My lighting kit is rather limited right now. I currently only own:

 

2 x 1k fresnels (one with barn doors),

4x6’ scrim jim with white/silver reflector & ¼ stop diffusion panels

cheap-o $37 battery powered camera mounted LED panel, a

basic medium CFL softbox without diffusion panel

 

I believe the office also owns two off brand 1x1 LED panels and a couple CFL fixtures as well. It seems to me that color accuracy should be a major consideration, as many of the videos will be used to show off post-op procedures to sell their services. For this reason I’m hoping I can get the look I want with minimal use of low quality LED lights and instead use traditional tungsten lights and a bunch of reflectors until I can afford something nicer like an Apurture 120 or 300.

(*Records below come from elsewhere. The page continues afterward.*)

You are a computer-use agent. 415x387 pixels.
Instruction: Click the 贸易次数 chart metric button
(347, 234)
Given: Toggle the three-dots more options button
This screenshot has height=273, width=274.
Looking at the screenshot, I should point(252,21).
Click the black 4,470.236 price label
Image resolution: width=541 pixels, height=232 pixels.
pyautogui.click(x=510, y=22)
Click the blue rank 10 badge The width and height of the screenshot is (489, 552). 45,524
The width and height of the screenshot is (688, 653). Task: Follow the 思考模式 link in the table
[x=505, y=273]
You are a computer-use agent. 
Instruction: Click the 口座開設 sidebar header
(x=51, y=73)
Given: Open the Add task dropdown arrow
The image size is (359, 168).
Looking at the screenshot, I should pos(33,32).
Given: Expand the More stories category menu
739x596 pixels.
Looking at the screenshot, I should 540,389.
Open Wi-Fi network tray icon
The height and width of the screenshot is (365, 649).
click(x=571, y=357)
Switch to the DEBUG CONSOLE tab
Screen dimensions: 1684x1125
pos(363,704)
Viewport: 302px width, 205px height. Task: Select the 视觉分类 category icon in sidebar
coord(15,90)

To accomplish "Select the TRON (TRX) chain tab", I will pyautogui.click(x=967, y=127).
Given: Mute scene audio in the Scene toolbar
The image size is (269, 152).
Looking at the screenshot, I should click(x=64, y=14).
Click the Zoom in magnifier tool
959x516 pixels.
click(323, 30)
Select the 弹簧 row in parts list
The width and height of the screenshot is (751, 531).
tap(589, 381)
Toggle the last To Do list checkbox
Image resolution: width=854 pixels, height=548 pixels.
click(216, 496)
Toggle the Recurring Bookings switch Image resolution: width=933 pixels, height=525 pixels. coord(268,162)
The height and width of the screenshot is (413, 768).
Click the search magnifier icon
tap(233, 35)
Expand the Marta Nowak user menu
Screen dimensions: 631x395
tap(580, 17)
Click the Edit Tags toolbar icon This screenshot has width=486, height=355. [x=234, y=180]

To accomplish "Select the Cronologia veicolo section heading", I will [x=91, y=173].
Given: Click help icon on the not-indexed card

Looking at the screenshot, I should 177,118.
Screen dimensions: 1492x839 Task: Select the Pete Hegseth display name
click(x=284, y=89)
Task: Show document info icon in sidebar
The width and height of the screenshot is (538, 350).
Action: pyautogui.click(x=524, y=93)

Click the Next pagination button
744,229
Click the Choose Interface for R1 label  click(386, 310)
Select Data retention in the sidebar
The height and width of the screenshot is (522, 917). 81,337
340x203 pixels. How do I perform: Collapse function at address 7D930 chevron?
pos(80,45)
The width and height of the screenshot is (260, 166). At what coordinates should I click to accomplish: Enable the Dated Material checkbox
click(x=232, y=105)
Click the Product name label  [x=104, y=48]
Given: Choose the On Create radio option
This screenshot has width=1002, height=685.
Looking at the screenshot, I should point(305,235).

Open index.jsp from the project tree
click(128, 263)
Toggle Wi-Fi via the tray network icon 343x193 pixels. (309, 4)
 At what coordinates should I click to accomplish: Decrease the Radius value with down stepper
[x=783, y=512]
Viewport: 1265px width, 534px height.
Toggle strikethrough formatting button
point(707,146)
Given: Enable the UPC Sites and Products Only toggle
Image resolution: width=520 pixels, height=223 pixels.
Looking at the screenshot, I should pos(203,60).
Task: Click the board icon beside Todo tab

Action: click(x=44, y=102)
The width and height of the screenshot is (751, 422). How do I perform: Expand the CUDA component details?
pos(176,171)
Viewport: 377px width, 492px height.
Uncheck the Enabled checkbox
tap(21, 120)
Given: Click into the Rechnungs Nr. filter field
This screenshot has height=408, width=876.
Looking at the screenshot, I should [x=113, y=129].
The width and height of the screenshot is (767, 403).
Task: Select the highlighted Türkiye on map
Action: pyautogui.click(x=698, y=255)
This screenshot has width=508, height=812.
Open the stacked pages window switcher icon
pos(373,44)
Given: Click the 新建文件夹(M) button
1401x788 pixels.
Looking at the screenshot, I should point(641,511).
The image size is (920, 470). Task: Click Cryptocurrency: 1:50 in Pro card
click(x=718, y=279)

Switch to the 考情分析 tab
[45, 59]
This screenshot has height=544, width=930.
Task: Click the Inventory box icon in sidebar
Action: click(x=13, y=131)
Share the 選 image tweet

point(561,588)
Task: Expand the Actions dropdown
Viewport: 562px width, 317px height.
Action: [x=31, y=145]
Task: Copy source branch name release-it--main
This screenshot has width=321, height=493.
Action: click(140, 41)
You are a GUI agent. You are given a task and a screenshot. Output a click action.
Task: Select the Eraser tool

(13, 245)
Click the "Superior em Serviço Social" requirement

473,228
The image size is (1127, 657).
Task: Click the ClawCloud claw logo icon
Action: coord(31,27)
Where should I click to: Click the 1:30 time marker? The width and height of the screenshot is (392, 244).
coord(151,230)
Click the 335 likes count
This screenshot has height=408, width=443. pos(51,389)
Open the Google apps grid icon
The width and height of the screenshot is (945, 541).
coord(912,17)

I haven’t seen this exact set up before but I was thinking about making a booklight with the Scrim Jim and some insulation and rigging that horizontally as the top half of a clamshell, with another large piece of foam core underneath as a fill. Then I want to take the other 1K and bounce it into the ceiling to light the background, and rig a piece of silver stipple board behind the subject for that 1k ceiling bounce to catch and hopefully throw back some light into the hair for a nice highlight.

 

Any insight is greatly appreciated. Thank you.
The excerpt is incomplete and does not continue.